Lo fueron a sacar el siguiente viernes, al mediodía. Estaba horneando cuando le sacaron. Se supone que nadie vio, porque nadie dijo, pero en realidad los vecinos sí vieron cómo le fueron a sacar los chavos de la MS-13 y le subieron a su propio pick up. La esposa se dio cuenta de que algo pasaba porque no llegó a cenar. Y se empezó a preocupar por él. Y todos los vecinos supieron de inmediato.

El cuerpo apareció al siguiente día, un sábado por la mañana. En la carretera a Aguacaliente, antes de llegar al puente, cerca de la Iberia, en la calle que pasa detrás de Molsa, allí a un ladito, estaba el pick up rojo, y más adelante, en el monte, él, en una sábana.

Por la autopsia se supo que le habían hecho tragar ácido y lo habían torturado con alfileres. Con muchos alfileres. De esos con cabecitas de colores. Le iban pinchando mientras se destruía por dentro, mientras se le licuaban el esófago y el estómago.

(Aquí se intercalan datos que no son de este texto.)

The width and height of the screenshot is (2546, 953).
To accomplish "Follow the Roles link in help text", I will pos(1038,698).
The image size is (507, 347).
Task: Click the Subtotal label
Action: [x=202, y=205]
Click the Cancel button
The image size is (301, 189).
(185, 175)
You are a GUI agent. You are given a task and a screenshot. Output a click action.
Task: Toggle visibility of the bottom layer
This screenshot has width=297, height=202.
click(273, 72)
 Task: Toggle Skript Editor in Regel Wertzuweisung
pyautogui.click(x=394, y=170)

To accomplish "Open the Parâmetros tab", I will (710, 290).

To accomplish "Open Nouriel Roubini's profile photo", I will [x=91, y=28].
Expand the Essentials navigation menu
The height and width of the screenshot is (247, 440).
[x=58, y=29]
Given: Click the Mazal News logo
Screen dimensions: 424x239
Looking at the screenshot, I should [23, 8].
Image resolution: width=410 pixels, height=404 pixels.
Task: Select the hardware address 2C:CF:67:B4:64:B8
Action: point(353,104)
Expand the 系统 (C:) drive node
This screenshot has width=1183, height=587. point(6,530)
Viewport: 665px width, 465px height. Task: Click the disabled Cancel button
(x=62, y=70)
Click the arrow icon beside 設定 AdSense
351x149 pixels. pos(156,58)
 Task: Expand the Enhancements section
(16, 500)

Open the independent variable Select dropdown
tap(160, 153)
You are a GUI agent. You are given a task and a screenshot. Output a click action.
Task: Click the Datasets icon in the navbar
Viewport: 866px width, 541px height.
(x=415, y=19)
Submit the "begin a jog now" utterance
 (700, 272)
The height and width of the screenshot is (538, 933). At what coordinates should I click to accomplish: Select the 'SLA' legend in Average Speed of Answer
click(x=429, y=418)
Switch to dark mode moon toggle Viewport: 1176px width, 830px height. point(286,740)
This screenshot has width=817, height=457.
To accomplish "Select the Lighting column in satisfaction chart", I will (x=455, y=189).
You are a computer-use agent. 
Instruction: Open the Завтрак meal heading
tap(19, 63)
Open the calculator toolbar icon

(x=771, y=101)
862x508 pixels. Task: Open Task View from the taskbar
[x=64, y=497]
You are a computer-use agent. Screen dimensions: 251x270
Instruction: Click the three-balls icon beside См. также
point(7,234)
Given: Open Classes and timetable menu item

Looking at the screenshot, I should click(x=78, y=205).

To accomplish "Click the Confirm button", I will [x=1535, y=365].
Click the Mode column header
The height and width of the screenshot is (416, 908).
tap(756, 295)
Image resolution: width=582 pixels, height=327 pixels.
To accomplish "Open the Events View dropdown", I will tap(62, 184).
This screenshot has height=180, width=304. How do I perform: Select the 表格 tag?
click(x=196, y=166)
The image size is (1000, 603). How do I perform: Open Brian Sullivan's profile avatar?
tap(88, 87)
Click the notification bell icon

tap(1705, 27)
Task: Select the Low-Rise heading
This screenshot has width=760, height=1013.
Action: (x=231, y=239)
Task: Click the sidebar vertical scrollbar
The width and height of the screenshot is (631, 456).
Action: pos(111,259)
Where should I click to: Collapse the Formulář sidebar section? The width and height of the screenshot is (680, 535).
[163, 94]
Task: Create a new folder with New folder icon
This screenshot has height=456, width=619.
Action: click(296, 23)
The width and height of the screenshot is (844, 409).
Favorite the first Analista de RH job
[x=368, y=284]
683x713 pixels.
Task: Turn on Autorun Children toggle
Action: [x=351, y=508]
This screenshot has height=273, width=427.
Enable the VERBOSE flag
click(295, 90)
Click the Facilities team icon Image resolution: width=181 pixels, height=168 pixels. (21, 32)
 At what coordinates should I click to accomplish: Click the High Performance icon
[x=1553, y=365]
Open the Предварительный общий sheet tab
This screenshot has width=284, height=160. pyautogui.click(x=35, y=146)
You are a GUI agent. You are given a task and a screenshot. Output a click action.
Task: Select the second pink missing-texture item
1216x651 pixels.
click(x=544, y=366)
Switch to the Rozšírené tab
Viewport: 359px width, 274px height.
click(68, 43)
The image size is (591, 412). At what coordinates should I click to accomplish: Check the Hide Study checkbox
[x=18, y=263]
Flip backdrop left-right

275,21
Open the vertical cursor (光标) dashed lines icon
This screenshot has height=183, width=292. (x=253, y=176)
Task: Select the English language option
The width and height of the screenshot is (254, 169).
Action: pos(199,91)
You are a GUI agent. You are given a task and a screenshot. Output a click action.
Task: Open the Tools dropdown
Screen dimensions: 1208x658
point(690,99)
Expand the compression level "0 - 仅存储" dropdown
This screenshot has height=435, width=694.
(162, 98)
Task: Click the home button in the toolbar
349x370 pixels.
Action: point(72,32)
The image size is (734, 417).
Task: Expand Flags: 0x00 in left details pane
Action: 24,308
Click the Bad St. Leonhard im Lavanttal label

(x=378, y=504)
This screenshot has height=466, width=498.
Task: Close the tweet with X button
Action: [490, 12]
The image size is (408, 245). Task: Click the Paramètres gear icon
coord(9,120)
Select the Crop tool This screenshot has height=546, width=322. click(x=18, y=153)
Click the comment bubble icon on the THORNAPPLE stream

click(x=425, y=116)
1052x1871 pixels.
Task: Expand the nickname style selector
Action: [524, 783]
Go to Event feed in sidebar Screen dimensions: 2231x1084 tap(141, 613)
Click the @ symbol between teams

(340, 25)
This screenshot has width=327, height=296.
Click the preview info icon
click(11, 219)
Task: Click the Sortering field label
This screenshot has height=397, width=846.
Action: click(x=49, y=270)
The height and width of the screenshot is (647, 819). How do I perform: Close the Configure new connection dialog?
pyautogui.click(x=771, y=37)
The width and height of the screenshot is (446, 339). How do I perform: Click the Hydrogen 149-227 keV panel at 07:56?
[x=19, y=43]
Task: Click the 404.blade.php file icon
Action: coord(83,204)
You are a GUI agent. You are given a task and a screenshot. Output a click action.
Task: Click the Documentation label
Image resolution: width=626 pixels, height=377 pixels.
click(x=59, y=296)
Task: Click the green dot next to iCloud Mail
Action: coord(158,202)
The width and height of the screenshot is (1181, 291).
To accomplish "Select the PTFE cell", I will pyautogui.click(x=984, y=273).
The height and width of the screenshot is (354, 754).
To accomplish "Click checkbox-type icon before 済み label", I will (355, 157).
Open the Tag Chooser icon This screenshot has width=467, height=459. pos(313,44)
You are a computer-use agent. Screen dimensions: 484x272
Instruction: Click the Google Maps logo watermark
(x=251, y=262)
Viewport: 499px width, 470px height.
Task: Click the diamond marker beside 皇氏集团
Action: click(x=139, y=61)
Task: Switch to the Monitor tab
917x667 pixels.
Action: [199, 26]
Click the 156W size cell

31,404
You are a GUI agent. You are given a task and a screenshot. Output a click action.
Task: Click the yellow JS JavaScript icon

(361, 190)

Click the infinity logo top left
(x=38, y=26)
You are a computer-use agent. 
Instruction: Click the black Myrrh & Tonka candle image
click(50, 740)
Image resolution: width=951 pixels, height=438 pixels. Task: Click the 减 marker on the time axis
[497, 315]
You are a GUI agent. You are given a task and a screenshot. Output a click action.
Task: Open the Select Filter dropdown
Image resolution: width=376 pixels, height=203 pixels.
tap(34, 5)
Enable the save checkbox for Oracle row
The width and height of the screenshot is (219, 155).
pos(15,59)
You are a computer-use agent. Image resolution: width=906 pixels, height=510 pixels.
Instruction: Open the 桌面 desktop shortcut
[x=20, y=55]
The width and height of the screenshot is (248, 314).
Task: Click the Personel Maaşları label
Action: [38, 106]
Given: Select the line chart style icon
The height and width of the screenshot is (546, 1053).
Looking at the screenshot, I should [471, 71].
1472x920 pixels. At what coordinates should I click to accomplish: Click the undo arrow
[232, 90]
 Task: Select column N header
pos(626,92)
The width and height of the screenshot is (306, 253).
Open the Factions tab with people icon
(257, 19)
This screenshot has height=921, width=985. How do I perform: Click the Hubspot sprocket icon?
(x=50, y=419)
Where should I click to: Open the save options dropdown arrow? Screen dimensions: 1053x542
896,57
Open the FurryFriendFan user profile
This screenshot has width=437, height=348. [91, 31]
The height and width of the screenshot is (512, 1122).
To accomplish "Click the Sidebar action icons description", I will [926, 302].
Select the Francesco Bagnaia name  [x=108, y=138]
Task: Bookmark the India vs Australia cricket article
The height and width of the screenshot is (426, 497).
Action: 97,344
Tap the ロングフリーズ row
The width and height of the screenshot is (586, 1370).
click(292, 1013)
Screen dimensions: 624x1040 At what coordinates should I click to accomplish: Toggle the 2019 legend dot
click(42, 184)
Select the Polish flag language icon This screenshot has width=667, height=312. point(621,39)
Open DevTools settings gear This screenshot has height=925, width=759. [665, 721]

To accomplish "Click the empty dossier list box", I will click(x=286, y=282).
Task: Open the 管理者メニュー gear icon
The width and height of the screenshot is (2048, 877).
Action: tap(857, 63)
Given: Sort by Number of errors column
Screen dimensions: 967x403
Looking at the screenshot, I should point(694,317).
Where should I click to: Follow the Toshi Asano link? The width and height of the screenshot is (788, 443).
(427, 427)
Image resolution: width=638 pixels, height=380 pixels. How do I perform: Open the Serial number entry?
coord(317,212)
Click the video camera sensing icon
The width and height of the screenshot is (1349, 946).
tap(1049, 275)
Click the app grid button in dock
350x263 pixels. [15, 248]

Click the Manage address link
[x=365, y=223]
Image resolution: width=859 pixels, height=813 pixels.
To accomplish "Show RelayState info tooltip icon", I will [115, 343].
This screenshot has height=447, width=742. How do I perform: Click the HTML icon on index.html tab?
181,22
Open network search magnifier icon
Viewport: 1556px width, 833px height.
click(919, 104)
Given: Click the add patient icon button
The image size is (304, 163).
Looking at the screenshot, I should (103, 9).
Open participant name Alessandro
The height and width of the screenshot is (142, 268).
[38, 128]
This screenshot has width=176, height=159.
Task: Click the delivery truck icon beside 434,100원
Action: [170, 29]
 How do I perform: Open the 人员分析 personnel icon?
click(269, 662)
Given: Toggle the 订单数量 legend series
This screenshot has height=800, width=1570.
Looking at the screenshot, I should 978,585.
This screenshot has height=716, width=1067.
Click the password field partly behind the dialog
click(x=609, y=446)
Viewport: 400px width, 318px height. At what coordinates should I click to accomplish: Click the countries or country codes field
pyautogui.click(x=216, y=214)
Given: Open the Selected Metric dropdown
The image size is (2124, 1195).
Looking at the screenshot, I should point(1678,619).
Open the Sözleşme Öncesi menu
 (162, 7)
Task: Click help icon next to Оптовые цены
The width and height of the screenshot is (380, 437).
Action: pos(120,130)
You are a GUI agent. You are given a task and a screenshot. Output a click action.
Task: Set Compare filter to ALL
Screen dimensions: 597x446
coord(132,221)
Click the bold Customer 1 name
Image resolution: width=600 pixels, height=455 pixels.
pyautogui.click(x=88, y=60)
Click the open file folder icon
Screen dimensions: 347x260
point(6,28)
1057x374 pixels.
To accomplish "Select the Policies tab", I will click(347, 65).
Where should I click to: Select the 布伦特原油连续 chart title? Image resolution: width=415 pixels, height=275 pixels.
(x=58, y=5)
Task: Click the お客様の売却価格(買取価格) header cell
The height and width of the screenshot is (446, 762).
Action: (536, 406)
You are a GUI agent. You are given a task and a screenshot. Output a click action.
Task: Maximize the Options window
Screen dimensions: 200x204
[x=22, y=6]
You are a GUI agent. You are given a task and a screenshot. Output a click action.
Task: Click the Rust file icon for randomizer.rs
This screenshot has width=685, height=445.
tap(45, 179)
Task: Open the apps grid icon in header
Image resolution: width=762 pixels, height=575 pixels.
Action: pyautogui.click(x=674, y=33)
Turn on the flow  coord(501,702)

Antes, le grabaron en video un mensaje de despedida para su esposa y sus hijos. Se lo mandaron a ella días después. Un Isaí derrumbado pedía perdón por sus deslices con otras mujeres, y le decía a su esposa que cuidara a los niños.

A la vela el sábado y el entierro el domingo no llegó mucha gente, por miedo. Todos temían que los dieciocheros de la San Luis pensaran que el vecindario estaba en contra de ellos y les culpaba por el asesinato que había cometido la Salvatrucha. Por eso se quedaron en casa y se autoimpusieron el silencio. Cuanto más rabia hay debajo del miedo, más se calla, porque más riesgo hay de que una mala palabra se escape. Cuanta más repugnancia, más se cuidan los actos, porque uno no sabe cómo se van a interpretar los gestos. Nadie quiere poner balas en la ruleta rusa y el entierro de Isaí fue un desierto.

No llegó ni su hermano, al que llamaban Belquior, que andaba con una misión evangélica en Honduras y no se dio cuenta hasta el domingo por la tarde, cuando vino, de que su hermano ya estaba enterrado.

Isaí era delgado, de estatura mediana, y tenía el rostro aguileño y el cabello liso, peinado hacia atrás. En la San Luis dicen que era buena gente. Mucha gente le quedó debiendo dinero. Tenía unos 25 años cuando lo mataron. Vivía en la calle principal de la colonia, frente a los lavaderos públicos, a dos casas de la de su suegro, después de los túmulos. Ahí vive su viuda todavía. Todos los días echa pupusas en la casa de su papá.